Question: Multiple Choice Questions 1. On January 1, 2010, Microspace, Inc., purchased $80,000 face value of the 5% bonds of Mail Frontier, Inc., at 107. The
Multiple Choice Questions
1. On January 1, 2010, Microspace, Inc., purchased $80,000 face value of the 5% bonds of Mail Frontier, Inc., at 107. The bonds mature on January 1, 2015. For the year ended December 31, 2015, Microspace received cash interest of
a. $2,000.
b. $3,000.
c. $4,000.
d. $5,000.
2. Return to Microspace, Inc.s bond investment in the preceding question. For the year ended December 31, 2013, Microspace received cash interest of $4,000. What was the interest revenue that Microspace earned in this period?
a. $3,000
b. $5,000
c. $2,880
d. $2,000
3. Providence Systems purchased inventory on account from Megasonic. The price was 100,000, and a yen was quoted at $0.0088. Providence paid the debt in yen a month later, when the price of a yen was $0.0093. Providence
a. Debited Inventory for $930.
b. Recorded a Foreign-Currency Transaction Gain of $50.

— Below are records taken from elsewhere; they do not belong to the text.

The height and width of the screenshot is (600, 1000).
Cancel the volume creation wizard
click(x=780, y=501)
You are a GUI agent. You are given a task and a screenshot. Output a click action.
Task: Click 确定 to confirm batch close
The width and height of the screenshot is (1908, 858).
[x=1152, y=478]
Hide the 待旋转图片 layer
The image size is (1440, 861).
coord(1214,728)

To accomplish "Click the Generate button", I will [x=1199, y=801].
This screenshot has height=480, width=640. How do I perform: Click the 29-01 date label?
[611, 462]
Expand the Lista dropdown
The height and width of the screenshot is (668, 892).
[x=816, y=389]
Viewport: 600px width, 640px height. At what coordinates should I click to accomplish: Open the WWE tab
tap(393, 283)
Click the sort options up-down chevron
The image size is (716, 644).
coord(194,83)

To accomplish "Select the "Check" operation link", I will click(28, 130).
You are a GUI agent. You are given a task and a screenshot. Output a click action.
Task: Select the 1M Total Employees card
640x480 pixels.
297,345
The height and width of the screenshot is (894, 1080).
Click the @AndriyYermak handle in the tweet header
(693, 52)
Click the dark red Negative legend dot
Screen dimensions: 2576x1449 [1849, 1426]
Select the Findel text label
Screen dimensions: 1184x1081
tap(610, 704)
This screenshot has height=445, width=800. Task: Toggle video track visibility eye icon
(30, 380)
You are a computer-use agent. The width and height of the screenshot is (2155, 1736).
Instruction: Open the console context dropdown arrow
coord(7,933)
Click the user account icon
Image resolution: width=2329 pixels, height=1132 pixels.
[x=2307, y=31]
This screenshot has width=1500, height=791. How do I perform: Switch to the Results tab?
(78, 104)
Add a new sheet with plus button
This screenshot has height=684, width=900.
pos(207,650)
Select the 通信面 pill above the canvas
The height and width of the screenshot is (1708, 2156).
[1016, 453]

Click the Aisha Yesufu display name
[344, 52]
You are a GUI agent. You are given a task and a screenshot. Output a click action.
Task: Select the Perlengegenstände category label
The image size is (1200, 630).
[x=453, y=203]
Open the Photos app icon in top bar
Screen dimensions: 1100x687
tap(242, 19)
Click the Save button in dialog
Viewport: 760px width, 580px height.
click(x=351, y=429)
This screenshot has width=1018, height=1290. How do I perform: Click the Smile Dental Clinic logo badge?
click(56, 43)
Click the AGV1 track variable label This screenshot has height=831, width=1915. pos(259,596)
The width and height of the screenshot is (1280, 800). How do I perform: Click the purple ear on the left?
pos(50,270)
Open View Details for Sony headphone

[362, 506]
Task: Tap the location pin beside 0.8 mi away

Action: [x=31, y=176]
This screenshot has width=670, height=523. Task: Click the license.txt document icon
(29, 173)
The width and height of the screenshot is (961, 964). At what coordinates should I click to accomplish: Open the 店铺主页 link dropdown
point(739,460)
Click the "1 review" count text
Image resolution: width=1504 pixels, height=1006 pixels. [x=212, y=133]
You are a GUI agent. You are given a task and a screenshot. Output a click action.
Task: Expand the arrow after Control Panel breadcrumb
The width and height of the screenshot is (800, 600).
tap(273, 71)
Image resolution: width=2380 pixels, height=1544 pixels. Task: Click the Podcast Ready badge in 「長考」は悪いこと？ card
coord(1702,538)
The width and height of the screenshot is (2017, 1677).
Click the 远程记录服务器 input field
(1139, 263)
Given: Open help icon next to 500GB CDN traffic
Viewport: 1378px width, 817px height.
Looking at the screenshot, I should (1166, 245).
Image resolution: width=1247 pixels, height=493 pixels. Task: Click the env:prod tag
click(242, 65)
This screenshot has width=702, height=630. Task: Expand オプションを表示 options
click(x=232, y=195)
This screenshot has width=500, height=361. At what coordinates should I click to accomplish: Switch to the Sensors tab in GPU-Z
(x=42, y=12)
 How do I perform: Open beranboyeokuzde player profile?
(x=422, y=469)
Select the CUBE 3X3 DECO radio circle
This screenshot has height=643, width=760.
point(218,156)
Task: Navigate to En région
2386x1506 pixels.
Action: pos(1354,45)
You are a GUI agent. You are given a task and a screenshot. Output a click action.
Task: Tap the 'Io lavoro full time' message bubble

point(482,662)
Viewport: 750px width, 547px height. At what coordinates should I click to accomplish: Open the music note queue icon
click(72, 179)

c. Debited Inventory for $880.
d. None of the above.
4. One way to hedge a foreign-currency transaction loss is to
a. Offset foreign-currency inventory and plant assets.
b. Collect in your own currency.
c. Pay debts as late as possible.
d. Pay in the foreign currency.
5. Foreign-currency transaction gains and losses are reported on the
a. Income statement.
b. Consolidation work sheet.
c. Balance sheet.
d. Statement of cash flows.
6. Consolidation of a foreign subsidiary usually results in a
a. Foreign-currency translation adjustment.
b. Gain or loss on consolidation.
c. LIFO/FIFO difference.
d. Foreign-currency transaction gain or loss.